Rapor, Türkiye’de gazeteci yargılamalarında başvurulan kanun hükümlerini ve hukuki uygulamaları, uluslararası insan hakları hukuku standartları ve içtihadı temelinde ayrıntılı bir şekilde inceliyor. Böylece, bu davalar üzerinden gazeteci yargılamalarının bir nevi hukuki karakterini de tarif ediyor.

“Türkiye’de Gazeteci Yargılamalarının Anatomisi” raporunda, ifade özgürlüğüne yönelik saldırılardaki temel eğilimler belirlenerek, dört temel başlık altında sistematik insan hakları ihlallerine dair kanıtlar sunuluyor:

  1. Ceza hukuku ve terörle mücadele mevzuatının keyfi kullanımıyla gazetecilerin hedef haline getirilmesi: Verilere göre, Türk Ceza Kanunu ve Terörle Mücadele Kanunu’nun kimi hükümleri ısrarlı biçimde gazetecileri hedef alacak şekilde kullanılıyor.

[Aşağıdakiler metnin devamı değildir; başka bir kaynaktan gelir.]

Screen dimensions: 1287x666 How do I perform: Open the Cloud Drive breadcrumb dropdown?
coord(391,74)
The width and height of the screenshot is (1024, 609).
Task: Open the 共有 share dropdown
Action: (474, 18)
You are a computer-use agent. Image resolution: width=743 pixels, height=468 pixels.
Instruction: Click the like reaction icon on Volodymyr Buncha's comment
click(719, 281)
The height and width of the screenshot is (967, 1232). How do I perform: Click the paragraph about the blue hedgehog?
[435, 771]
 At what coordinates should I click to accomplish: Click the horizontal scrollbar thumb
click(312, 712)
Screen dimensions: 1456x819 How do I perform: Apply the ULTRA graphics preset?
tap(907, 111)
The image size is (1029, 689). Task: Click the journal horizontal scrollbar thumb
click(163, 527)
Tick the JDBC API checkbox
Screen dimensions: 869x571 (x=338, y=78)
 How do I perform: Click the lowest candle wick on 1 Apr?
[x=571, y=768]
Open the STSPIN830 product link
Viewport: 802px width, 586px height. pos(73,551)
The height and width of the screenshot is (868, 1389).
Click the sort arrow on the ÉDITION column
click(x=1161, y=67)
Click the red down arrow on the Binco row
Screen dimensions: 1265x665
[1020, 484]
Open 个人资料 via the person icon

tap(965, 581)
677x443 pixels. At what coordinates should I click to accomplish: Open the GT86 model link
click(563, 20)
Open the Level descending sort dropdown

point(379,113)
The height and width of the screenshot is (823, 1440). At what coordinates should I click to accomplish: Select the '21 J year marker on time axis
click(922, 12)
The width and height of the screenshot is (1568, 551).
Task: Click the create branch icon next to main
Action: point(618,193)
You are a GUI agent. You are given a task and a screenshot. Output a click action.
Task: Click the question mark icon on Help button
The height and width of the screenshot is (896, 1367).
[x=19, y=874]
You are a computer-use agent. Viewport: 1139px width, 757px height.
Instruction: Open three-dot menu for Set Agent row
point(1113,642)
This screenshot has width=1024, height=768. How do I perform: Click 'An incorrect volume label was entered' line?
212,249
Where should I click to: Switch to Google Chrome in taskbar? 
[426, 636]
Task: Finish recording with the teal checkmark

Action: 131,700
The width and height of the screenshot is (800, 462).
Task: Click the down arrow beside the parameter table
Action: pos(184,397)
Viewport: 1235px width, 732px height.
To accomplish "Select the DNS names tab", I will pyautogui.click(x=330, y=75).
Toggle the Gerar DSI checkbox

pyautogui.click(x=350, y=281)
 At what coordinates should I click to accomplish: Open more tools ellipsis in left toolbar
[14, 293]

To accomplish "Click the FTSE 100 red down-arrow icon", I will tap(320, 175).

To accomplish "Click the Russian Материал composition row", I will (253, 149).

Bu kanunların pek çok maddesinin fazla geniş kapsamlı ve muğlak olduğu ve uluslararası insan hakları standartlarına uymayan şekilde uygulandığı ortadadır.
  2. Gazetecilerin keyfi biçimde gözaltına alınması ve tutuklanması: Toplanan verilere göre, keyfi gözaltı ve tutuklu yargılama yöntemlerinin, iktidara yönelik gerçek veya farazi muhalefeti ve hükümete yönelik eleştirileri engellemek için kullanımı neredeyse kural haline geldi. Oysa uluslararası insan hakları hukukuna göre, gazetecilerin gazetecilik faaliyetleri nedeniyle özgürlüklerinden mahrum bırakılması, ancak olağanüstü ve istisnai durumlarda meşru olabilir.
  3. Gazeteci davalarında ceza yargılaması ve adil yargılanma hakkı prensiplerine uyulmaması: Rapor, yargılamanın aleniyeti, tarafların eşitliği ve masumiyet karinesi ilkeleri gibi, uluslararası hukuk tarafından güvence altına alınan bir dizi adil yargılanma hakkı prensibinin gazetecilere yönelik davalarda istikrarlı biçimde ihlal edildiğini vurguluyor.
  4. Yargının bağımsız ve tarafsız olmaması: Rapora göre, Türkiye’de hakim ve savcıların atama ve terfileri ile görevden alınma ve disiplin cezalarından sorumlu kurum olan Hakimler ve Savcılar Kurulu’nun (HSK) bileşimi nedeniyle, yargının gerçek anlamda bağımsız olması tasarımı itibariyle mümkün değildir. 2017’de yapılan Anayasa değişiklikleri, yürütmenin HSK üzerindeki kontrolünü önemli ölçüde genişleterek, bu kurumu siyasi güçlere daha da maruz bırakmış ve bağımsızlığına ket vurmuştur.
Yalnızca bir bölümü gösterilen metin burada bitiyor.